Arrange as a numbered list the lines from the line with "You are a computer-use agent." up to and including the last line of the data, skipping blank lines. Leave the pictures out of your answer.

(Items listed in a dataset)
•••••
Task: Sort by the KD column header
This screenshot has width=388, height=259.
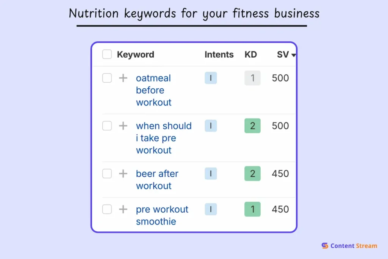Action: [x=250, y=55]
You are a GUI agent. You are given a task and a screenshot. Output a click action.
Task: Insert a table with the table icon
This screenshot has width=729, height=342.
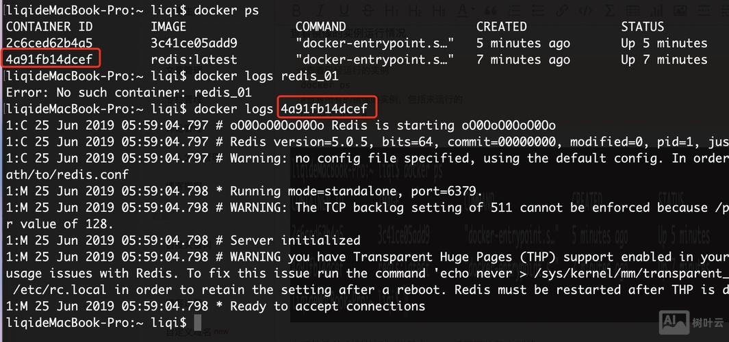pyautogui.click(x=634, y=11)
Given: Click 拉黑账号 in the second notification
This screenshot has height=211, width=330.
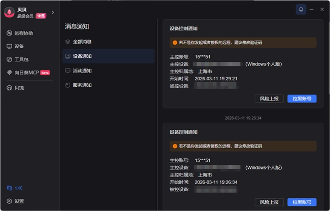Looking at the screenshot, I should coord(302,202).
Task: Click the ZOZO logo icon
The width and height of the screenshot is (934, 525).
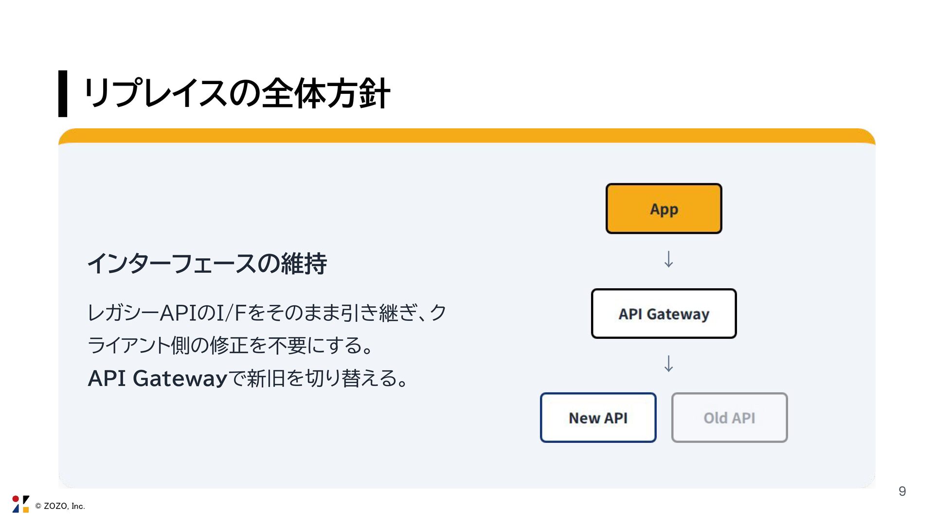Action: [x=20, y=504]
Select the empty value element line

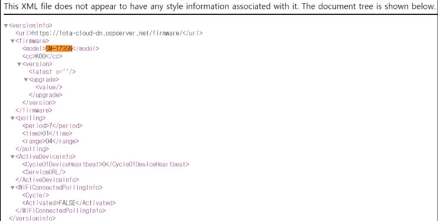(49, 87)
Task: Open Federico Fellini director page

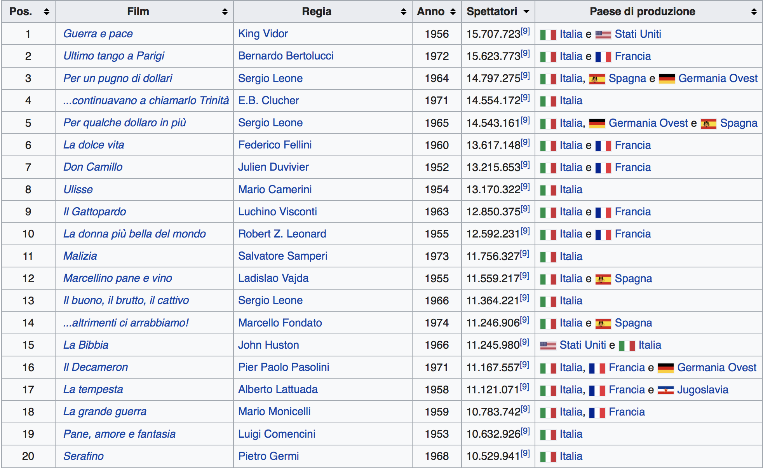Action: pyautogui.click(x=275, y=145)
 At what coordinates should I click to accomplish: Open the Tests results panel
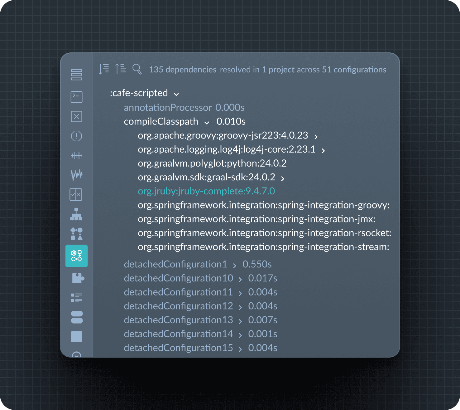click(x=76, y=194)
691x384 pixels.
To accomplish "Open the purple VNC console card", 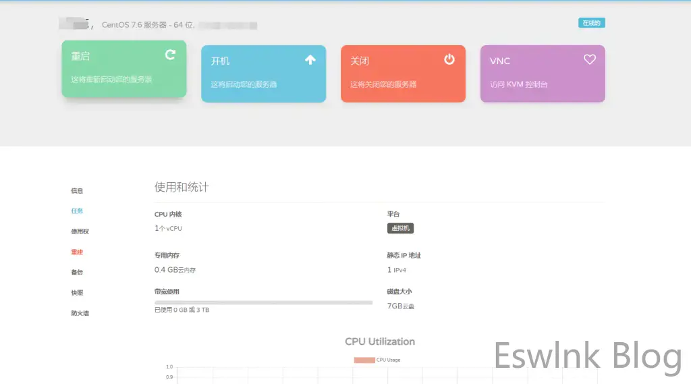I will pyautogui.click(x=542, y=74).
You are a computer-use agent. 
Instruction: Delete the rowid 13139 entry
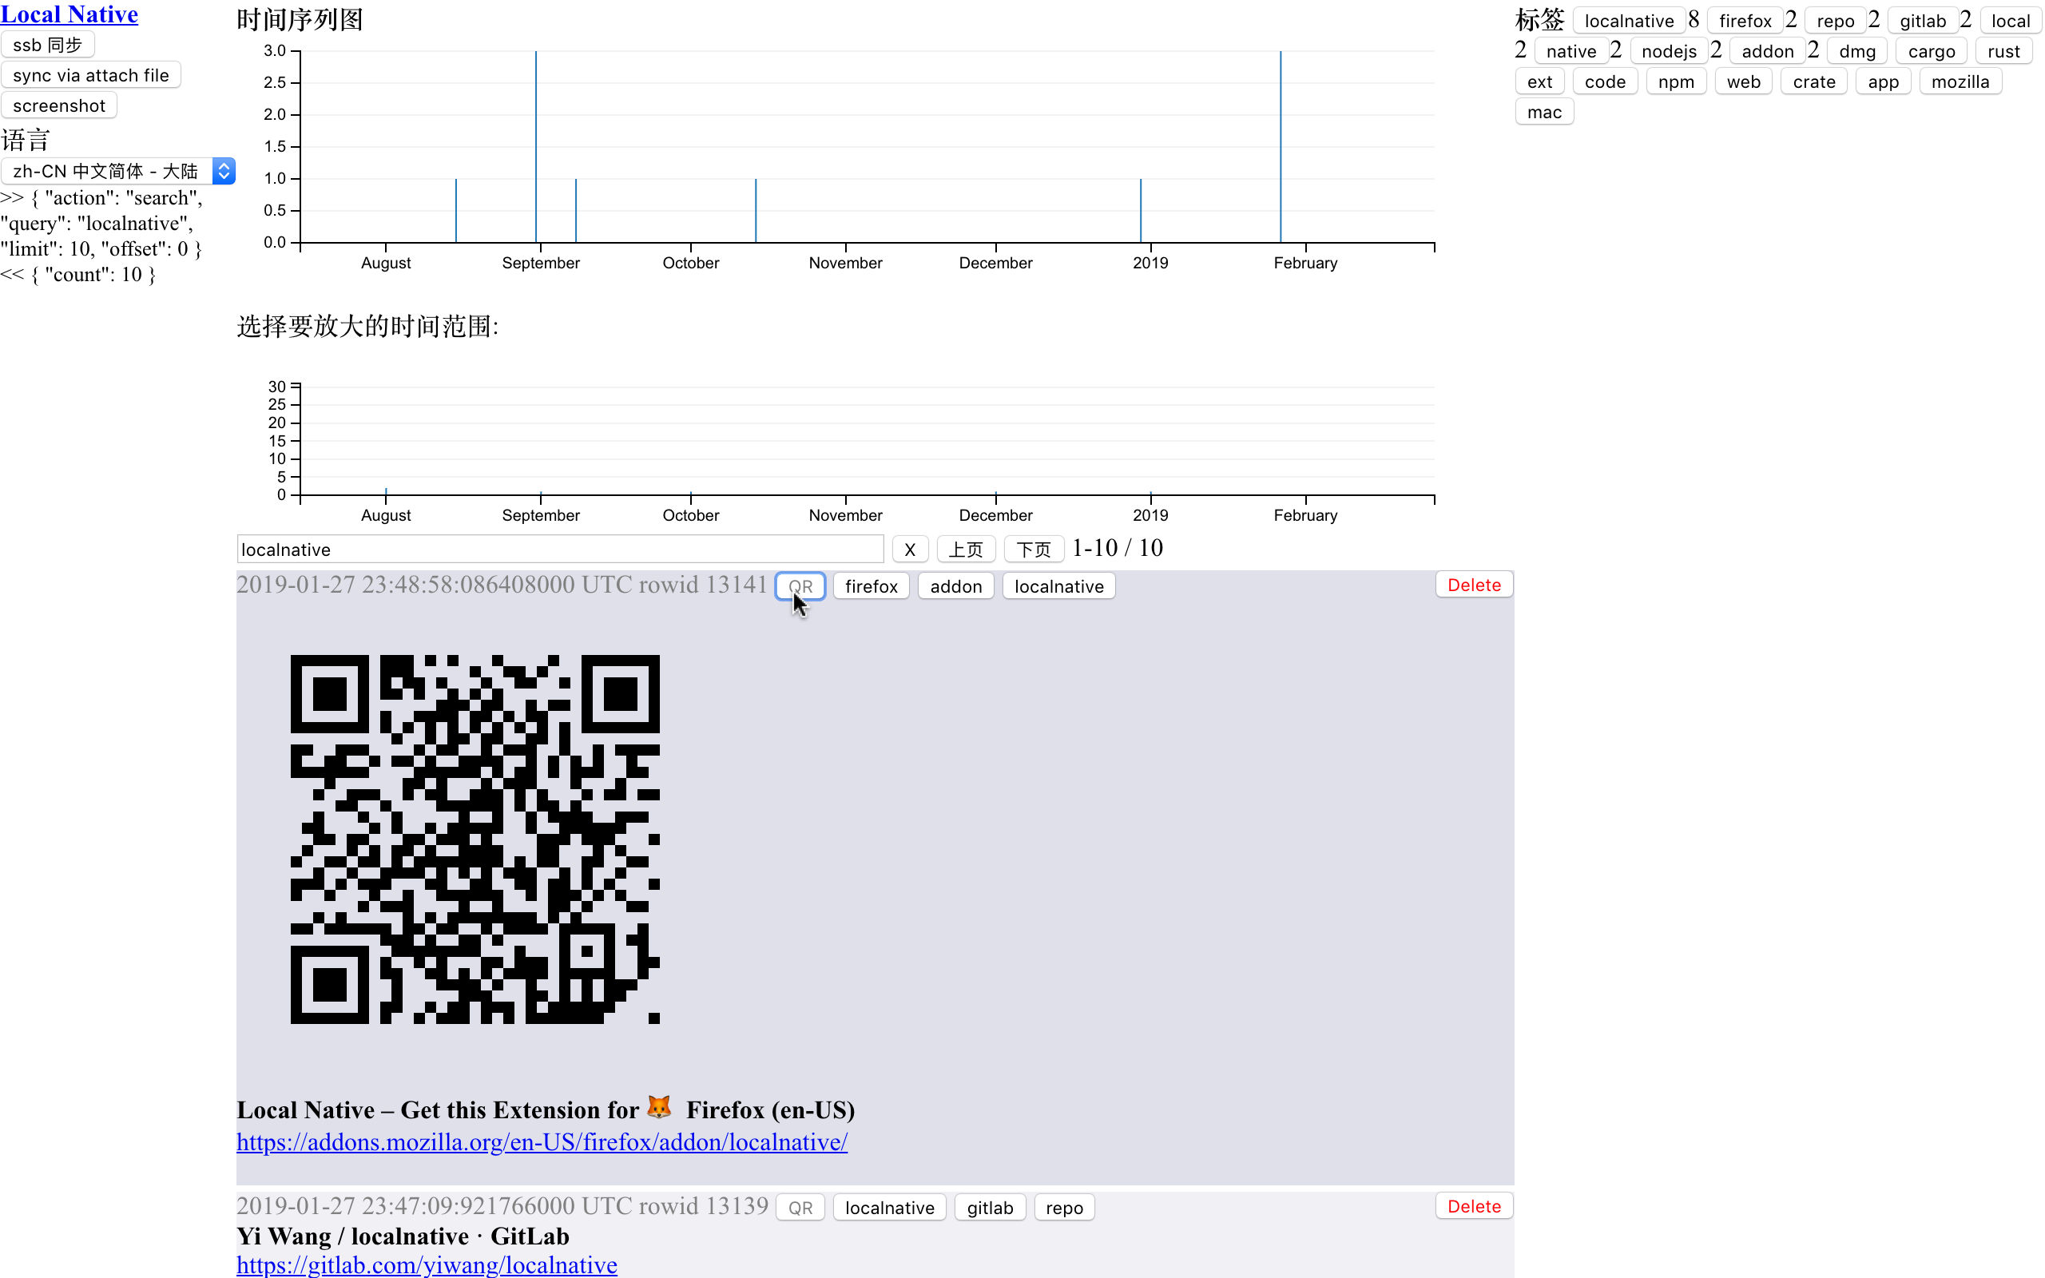[1473, 1205]
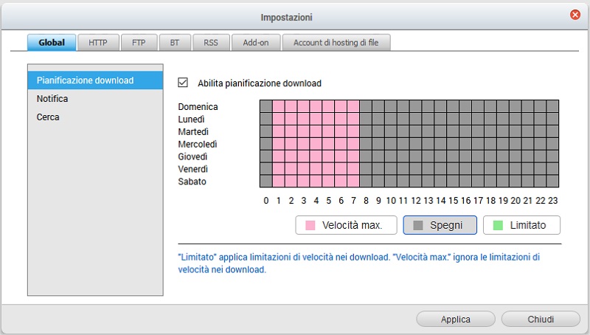Image resolution: width=590 pixels, height=335 pixels.
Task: Choose the gray Spegni mode
Action: pos(440,225)

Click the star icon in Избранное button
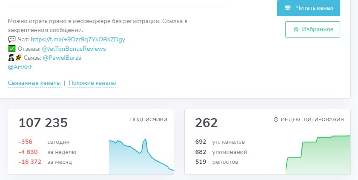[x=296, y=29]
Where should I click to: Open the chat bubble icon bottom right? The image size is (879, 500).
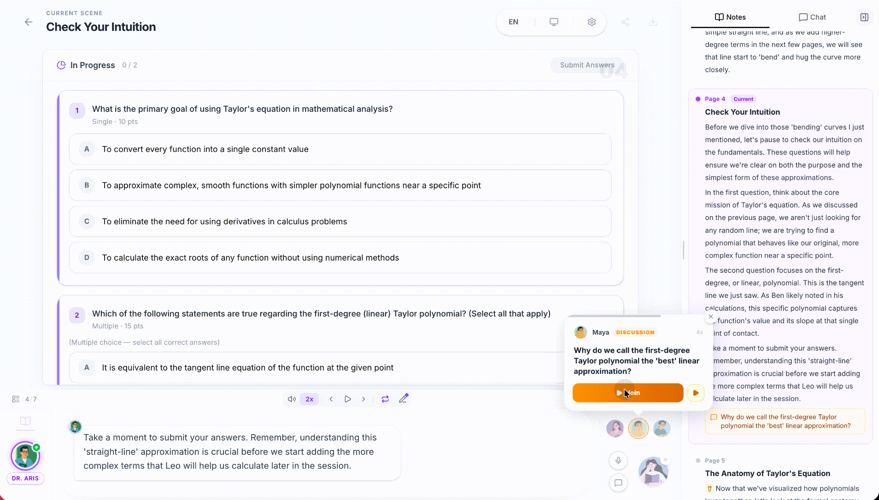(x=618, y=483)
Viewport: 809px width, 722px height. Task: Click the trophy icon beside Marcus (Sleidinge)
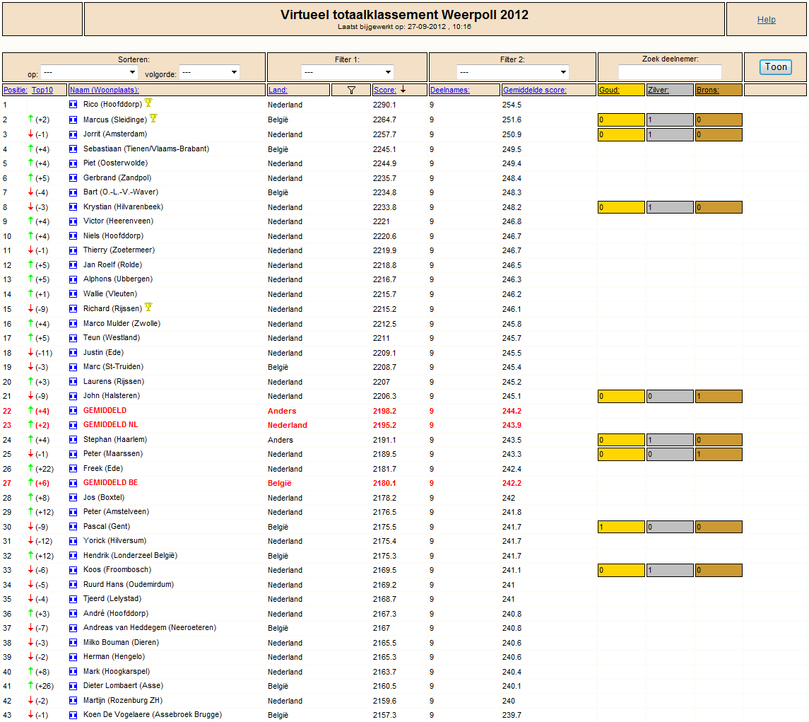click(x=153, y=118)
•••••
## OUTPUT
1. You are a computer-use agent. 
2. Instruction: Delete the rowid 13139 entry
3. [1473, 1205]
4. Image resolution: width=590 pixels, height=335 pixels.
5. Task: Choose the gray Spegni mode
6. Action: pos(440,225)
7. Click the star icon in Избранное button
8. [x=296, y=29]
9. Where should I click to: Open the chat bubble icon bottom right? The image size is (879, 500).
10. (x=618, y=483)
11. Viewport: 809px width, 722px height. Task: Click the trophy icon beside Marcus (Sleidinge)
12. click(x=153, y=118)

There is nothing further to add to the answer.